This priory was associated in the year 1470 with a case of alleged witchcraft. In February Jaquetta, duchess of Bedford, appeared before the council at Westminster and complained that one Thomas Wake, esq., had in the time of the late troubles caused her to be accused of witchcraft, inasmuch as he had brought before the king and his lords at Warwick an image of lead made like a man-at-arms of the length of a man's finger broken in the middle and fastened with a wire, saying that it was made by her to use in witchcraft and sorcery, and had entreated John Daunger, parish clerk of Stoke Bruerne, Northamptonshire, to say that there were two other images made by her, one for the king and one for the queen. Thereupon the king had ordered the examination of Wake and Daunger, and in the great council of 19 January she had been cleared of the slander, and she now prayed that the restitution of her fame might be placed on record. In his examination, Wake stated that the image had been shown to various persons and had been exhibited in the nunnery of Sewardsley. (fn. 14)
With the exception of the visit paid by the bishop's official in 1300 (fn. 15) no record exists of a visitation which throws further light on the internal conditions of the house. (fn. 16) During the rule, which lasted from 1426-31, Bishop Gray issued a commission to inquire concerning alleged excesses of the prioress and her nuns; the result has apparently not been recorded. (fn. 17) In 1530 Agnes Carter was elected prioress on the death of Eleanor Scaresbrig, who had been appointed by the diocesan five years previously, (fn. 18) but the election was declared void by the bishop on the ground of her manifest unfitness. She is described as 'mulier corrupta, apostate, et unius prolis mater, et eo pretextu ad hujusmodum officium indigna.' (fn. 19)

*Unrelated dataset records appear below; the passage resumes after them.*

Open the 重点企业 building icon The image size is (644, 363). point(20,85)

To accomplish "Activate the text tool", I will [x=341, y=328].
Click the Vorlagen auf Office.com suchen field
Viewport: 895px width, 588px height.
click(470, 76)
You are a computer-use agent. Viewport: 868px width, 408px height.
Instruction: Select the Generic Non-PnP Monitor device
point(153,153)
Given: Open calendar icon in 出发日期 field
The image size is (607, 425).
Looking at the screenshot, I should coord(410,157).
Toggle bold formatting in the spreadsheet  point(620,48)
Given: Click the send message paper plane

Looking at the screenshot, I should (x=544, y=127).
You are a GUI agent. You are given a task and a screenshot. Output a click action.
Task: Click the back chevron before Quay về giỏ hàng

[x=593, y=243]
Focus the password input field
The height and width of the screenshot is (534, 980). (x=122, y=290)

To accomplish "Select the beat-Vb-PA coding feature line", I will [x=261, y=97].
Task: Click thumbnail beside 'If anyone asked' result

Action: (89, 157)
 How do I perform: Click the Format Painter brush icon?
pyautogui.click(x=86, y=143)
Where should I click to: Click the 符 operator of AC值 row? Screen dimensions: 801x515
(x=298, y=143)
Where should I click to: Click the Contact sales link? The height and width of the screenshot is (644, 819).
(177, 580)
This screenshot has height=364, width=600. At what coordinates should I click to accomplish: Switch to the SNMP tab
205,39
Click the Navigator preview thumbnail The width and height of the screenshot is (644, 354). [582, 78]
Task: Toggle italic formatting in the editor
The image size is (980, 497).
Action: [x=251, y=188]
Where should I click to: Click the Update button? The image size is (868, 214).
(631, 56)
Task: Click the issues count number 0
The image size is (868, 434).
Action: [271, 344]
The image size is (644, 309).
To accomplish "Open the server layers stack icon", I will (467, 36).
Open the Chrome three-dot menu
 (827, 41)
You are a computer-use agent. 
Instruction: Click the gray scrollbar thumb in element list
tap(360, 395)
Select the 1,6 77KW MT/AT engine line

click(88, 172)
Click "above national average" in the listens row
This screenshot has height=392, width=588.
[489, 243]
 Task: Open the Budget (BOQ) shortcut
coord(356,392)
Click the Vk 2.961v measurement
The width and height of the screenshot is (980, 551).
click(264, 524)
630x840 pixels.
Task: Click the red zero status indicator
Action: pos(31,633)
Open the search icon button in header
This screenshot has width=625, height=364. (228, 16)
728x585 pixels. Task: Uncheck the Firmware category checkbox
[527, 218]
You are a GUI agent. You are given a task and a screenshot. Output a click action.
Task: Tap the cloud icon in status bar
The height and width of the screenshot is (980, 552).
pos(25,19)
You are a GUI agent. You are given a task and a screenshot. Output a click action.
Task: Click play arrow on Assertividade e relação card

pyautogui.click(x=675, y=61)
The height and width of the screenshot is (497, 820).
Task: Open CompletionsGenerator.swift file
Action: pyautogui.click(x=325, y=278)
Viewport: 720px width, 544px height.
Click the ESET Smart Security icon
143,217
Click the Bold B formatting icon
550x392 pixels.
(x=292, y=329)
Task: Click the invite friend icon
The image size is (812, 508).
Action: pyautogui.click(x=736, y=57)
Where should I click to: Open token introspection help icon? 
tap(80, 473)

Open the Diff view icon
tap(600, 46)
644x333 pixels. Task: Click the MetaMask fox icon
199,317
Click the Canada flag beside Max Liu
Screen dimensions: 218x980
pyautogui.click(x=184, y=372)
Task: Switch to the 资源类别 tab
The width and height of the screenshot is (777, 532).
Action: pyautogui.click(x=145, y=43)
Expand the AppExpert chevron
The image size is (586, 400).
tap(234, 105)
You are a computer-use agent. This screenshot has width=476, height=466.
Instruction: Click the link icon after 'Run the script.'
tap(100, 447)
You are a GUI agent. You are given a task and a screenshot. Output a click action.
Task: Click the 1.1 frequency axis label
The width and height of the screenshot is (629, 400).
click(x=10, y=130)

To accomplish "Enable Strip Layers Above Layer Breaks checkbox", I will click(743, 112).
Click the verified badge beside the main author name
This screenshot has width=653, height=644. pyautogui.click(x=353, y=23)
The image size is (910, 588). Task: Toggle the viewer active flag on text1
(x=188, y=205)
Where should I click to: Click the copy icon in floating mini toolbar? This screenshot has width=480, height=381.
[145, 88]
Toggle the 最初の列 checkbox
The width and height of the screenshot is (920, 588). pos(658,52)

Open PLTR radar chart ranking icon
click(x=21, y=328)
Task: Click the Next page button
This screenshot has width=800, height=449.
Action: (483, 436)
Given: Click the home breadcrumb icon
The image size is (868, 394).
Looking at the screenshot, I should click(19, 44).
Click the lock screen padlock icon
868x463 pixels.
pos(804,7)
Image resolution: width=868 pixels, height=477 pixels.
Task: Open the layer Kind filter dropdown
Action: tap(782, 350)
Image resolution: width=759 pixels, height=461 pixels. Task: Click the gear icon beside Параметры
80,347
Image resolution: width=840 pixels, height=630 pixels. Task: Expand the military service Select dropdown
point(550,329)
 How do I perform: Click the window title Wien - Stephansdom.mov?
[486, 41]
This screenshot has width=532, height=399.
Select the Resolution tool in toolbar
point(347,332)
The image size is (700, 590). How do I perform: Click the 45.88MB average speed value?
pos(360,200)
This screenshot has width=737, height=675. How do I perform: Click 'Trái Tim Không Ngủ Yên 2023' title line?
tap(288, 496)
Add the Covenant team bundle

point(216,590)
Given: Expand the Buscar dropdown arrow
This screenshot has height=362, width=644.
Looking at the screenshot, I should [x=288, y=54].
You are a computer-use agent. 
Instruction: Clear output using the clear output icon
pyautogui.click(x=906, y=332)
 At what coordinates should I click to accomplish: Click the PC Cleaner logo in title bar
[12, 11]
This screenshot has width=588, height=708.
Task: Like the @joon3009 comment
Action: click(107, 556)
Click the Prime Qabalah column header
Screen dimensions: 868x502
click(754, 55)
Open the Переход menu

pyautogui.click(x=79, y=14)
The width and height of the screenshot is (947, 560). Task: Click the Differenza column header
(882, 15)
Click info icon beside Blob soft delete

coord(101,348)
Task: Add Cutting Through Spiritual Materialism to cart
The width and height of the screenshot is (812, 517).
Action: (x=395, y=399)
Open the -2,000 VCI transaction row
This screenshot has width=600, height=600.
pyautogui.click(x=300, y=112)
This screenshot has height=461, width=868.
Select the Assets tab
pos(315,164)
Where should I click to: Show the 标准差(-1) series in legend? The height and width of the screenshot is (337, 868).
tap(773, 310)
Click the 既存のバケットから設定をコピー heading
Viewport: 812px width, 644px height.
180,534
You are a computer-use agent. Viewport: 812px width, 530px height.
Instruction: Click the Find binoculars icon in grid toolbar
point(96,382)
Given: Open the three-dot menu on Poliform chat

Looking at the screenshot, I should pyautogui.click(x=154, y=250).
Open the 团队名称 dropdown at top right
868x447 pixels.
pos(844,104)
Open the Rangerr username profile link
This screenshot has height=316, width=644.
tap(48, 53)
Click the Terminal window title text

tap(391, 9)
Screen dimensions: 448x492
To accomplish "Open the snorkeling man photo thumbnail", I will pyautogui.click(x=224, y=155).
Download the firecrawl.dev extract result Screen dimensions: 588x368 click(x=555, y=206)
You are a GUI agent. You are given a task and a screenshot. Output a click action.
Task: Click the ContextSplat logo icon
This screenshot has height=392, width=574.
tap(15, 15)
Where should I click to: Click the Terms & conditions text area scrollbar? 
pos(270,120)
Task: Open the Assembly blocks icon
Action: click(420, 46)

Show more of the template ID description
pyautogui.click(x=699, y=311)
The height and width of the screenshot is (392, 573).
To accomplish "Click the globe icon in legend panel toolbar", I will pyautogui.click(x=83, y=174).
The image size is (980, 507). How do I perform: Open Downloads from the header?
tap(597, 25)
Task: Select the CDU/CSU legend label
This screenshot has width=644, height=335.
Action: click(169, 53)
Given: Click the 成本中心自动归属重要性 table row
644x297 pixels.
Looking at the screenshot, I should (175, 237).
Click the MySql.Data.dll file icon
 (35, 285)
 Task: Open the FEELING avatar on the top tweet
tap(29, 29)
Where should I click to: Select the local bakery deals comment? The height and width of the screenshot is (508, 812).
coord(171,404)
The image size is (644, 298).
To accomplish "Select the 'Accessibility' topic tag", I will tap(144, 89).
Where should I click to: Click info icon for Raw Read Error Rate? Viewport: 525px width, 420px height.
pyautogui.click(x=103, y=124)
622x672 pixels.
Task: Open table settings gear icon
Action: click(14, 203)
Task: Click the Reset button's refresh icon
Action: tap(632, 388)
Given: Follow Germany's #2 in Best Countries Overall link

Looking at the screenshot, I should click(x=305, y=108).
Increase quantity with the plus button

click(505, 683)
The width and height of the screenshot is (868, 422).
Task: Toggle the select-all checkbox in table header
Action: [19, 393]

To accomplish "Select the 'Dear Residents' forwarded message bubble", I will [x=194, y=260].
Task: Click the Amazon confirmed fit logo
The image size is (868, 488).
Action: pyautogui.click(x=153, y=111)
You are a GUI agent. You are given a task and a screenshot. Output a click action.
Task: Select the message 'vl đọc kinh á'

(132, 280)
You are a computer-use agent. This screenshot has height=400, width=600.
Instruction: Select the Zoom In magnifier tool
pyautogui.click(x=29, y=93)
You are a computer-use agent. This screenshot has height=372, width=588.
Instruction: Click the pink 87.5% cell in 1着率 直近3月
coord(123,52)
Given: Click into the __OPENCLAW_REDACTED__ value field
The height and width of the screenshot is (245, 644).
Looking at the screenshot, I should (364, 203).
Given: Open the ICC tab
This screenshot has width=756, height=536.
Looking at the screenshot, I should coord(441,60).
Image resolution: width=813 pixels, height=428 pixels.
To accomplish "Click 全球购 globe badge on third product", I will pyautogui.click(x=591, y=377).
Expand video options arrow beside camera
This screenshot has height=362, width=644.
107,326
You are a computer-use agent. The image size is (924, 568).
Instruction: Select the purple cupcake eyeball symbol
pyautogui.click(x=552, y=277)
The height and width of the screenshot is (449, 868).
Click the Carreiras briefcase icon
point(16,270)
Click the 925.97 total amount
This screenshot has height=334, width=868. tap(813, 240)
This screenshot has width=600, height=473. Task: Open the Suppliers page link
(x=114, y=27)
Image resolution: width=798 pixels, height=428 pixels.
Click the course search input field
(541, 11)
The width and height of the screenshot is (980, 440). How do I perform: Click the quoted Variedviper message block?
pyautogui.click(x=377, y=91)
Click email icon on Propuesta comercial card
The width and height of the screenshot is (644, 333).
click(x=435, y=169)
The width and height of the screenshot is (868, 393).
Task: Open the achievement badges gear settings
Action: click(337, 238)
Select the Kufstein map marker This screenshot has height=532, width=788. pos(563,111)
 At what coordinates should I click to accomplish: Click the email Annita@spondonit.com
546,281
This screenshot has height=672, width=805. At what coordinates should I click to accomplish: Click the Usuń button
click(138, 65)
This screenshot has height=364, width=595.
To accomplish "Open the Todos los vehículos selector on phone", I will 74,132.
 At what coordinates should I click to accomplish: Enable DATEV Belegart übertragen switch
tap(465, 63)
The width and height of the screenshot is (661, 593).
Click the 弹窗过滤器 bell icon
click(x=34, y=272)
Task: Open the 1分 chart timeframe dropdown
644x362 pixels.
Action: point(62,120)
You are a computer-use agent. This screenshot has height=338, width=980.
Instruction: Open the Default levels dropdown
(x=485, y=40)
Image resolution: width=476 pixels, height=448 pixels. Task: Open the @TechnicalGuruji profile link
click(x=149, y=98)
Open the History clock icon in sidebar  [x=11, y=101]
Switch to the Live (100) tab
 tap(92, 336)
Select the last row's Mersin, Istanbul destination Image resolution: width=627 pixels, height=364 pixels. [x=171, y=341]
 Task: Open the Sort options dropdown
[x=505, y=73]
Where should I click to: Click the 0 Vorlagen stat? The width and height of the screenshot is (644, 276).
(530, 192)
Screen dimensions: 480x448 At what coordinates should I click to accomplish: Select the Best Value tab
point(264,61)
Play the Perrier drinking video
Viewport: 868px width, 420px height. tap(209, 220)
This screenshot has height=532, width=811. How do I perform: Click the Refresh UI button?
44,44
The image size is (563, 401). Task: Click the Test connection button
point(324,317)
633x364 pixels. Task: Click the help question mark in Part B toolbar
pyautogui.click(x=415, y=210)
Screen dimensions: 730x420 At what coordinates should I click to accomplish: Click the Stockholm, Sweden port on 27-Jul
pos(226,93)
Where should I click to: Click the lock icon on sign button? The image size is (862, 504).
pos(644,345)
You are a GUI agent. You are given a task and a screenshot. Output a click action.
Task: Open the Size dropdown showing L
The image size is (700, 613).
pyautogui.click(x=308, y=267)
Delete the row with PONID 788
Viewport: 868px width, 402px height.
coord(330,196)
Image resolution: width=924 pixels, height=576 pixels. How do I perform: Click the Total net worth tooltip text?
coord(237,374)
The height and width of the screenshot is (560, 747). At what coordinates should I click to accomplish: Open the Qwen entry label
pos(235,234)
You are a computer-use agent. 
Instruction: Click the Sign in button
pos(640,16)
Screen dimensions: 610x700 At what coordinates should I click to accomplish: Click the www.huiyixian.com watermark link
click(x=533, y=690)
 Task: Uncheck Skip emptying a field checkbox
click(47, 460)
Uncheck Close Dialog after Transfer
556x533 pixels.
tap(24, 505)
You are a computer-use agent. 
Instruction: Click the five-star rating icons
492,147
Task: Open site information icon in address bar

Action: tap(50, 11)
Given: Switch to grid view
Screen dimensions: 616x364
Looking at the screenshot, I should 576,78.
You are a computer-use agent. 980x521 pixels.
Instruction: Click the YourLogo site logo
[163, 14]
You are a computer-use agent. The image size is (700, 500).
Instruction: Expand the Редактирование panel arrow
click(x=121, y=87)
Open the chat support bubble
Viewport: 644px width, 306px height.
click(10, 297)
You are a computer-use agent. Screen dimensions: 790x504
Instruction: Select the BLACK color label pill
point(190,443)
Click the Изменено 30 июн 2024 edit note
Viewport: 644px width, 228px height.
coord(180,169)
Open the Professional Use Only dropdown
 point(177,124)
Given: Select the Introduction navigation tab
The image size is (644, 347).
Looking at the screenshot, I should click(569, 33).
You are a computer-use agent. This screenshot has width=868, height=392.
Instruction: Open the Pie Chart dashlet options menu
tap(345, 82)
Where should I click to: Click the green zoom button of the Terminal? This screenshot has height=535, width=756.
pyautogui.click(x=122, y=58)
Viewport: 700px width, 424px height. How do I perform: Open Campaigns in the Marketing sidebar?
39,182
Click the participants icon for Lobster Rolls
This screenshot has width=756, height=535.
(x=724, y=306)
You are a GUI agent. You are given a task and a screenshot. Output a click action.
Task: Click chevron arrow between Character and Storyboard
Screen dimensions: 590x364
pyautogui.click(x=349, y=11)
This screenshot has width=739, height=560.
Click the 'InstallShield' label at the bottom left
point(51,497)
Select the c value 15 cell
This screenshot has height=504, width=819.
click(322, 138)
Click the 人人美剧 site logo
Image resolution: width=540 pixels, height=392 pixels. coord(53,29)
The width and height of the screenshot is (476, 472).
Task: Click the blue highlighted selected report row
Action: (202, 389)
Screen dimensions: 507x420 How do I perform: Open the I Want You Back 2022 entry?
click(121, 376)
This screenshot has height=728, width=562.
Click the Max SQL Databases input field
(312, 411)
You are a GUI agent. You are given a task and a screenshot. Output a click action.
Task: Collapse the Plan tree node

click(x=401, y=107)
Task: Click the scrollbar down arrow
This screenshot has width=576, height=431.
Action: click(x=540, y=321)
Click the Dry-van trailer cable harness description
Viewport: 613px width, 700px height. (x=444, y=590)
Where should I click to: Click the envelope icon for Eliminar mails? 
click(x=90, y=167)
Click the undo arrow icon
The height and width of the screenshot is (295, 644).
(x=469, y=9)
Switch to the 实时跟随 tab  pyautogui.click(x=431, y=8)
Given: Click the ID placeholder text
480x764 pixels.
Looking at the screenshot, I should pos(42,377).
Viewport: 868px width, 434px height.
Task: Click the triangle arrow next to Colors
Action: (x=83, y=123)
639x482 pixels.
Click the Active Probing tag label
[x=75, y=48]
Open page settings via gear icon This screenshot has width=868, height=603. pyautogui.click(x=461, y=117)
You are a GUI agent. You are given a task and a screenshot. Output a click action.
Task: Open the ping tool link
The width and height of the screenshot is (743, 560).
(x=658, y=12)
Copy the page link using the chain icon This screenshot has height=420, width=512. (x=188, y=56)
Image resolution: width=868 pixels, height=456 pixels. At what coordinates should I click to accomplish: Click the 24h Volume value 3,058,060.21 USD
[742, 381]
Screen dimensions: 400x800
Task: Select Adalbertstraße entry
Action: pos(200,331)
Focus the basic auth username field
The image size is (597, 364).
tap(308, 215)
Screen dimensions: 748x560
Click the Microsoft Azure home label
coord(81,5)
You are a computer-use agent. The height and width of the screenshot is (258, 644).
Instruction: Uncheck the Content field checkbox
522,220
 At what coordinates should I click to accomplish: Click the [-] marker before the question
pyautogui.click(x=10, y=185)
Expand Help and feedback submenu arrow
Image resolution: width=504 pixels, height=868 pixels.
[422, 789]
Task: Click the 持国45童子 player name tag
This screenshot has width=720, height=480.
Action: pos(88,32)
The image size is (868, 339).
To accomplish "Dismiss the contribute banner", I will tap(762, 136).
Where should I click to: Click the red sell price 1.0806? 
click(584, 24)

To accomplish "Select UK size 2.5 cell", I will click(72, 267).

The four commissioners for Northamptonshire religious houses, Edmund Knightley, John Lane, Robert Burgoyne, and George Giffard, visited Sewardsley in May, 1536, as we may gather from a joint letter sent from Northampton to Cromwell on 19 May, as well as from a letter of Giffard of the same date. (fn. 20) Elizabeth the last prioress of this nunnery received a small pension of £5. (fn. 21) The site and lands of the priory, together with the rectory of Easton Neston, were granted on lease to Thomas Broke of London, (fn. 22) but in 1550 came into the possession of Richard Fermor. (fn. 23)
Prioresses of Sewardsley
Felicia (fn. 24)
Juliana, (fn. 25) resigned 1260-1
Florence, (fn. 26) elected 1260-1
Iveta de Paveley (fn. 27)
Beatrice, (fn. 28) occurs 1282
Lucy of Wetamstede, (fn. 29) occurs 1304
Dionysia, (fn. 30) occurs about 1343
Margaret de Lodebrok, (fn. 31) elected 1349
Maud, (fn. 32) occurs 1371
Alice Basynge, (fn. 33) occurs 1432, resigned 1439
Alice Drakelow, (fn. 34) elected 1439
Eleanor Scaresbrig, (fn. 35) appointed 1526
Agnes Carter, (fn. 36) elected 1530
Elizabeth Campbell, (fn. 37) occurs 1536
A pointed oval seal of the priory, attached to a charter dated 1325, (fn. 38) represents the Virgin with crown seated on a throne, her right hand raised in benediction, in her left hand a sceptre. The Holy Child with nimbus is on her lap.